La gente corriente observa perpleja el genocidio televisado de todo un pueblo con la connivencia por omisión de la comunidad internacional. Cada día los civiles muertos se cuentan por centenares; los cuerpos envueltos en sudarios blancos se amontonan entre escombros. La mayoría son niños. Los que sufren los efectos de la guerra son siempre los vulnerables, los abandonados a su suerte, los desterrados. La hambruna, la escasez, el frío, la violencia y el miedo se cronifican en sus corazones. Viven una pesadilla de la que no despertarán y enfrentan el futuro sin ninguna esperanza.
Mientras tanto, Israel continúa con la destrucción ordenada y sistemática de todo el territorio palestino siguiendo su plan de no dejar piedra sobre piedra.

- - - - -

• TAREAS:
(1) Resume en dos oraciones el fragmento sobre la guerra en el territorio palestino.
(2) Escribe lo que sigue al fragmento sobre la guerra en el territorio palestino, a partir de su última oración.

• DATOS:
- - - - -

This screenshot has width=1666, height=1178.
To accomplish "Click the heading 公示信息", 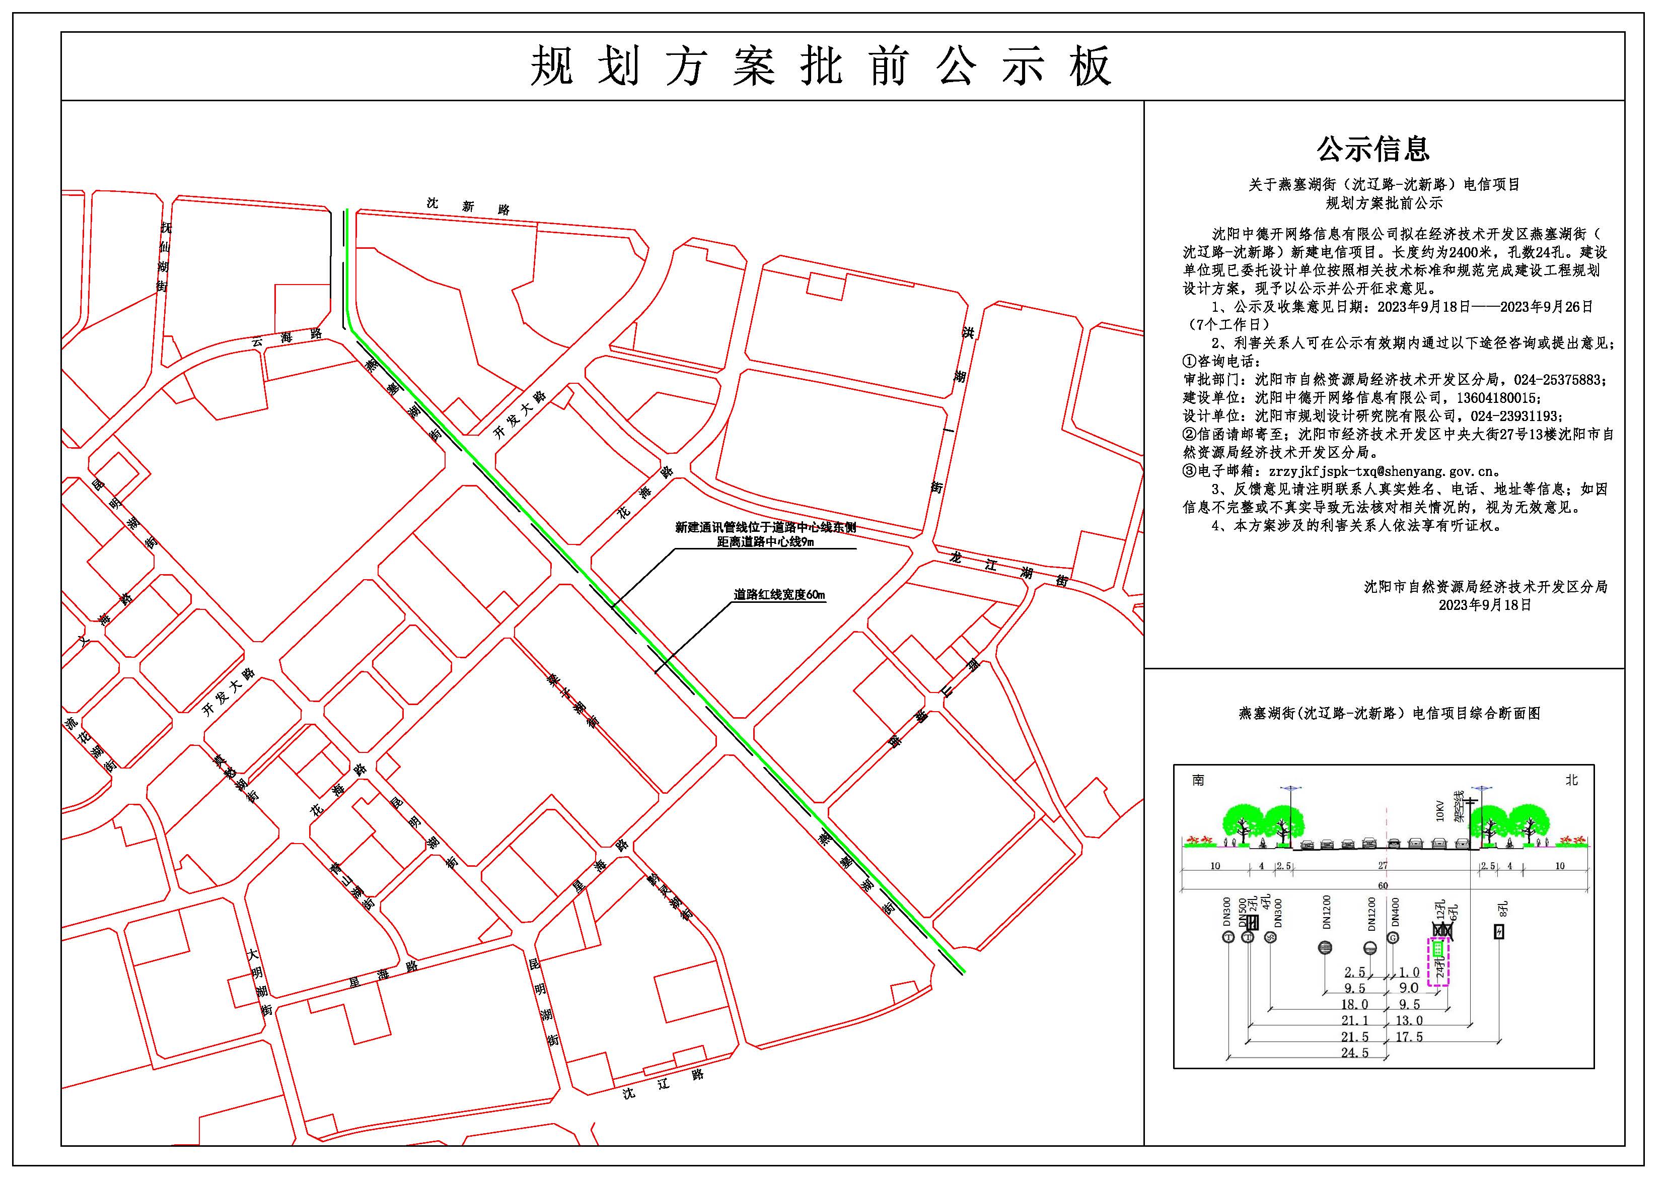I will click(x=1373, y=149).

- - - - -

• RESPUESTAS:
(1) La gente corriente observa perpleja un genocidio televisado con la connivencia por omisión de la comunidad internacional, mientras los civiles muertos, en su mayoría niños, se cuentan por centenares cada día. Los vulnerables padecen hambruna, escasez, frío, violencia y miedo sin esperanza en el futuro, mientras Israel continúa con la destrucción sistemática de todo el territorio palestino.

(2)
Israel sabe que sus actos no tienen consecuencias. Internamente, la mayoría de la ciudadanía israelí desea que el Ejército acabe lo antes posible con el enemigo para seguir con su rutina habitual. Pocos sienten algún tipo de apuro: sin sentimiento de culpa colectiva no hay remordimiento público. La deshumanización del pueblo palestino se produjo mucho antes de iniciarse la actual masacre. Los medios de comunicación sionistas allanaron el camino de los tanques con la repetición catódica de discursos de odio y miedo al diferente. Los medios tomaron partido, siempre lo hacen. Ante la discrepancia civil con la construcción del muro de Cisjordania, los ciudadanos israelíes que mostraron su oposición vieron sus nombres y domicilios publicados. Se les señaló con el dedo por no apoyar una política que sustituye la negociación por la acción contundente: mata a tu vecino, ocupa sus tierras, reescribe la historia.
Entretanto, la comunidad internacional reprueba la masacre evitando usar la palabra genocidio. Los tentáculos del sionismo económico aprietan con fuerza los bolsillos de sus socios capitalistas en todo el mundo y exigen suavizar la narrativa.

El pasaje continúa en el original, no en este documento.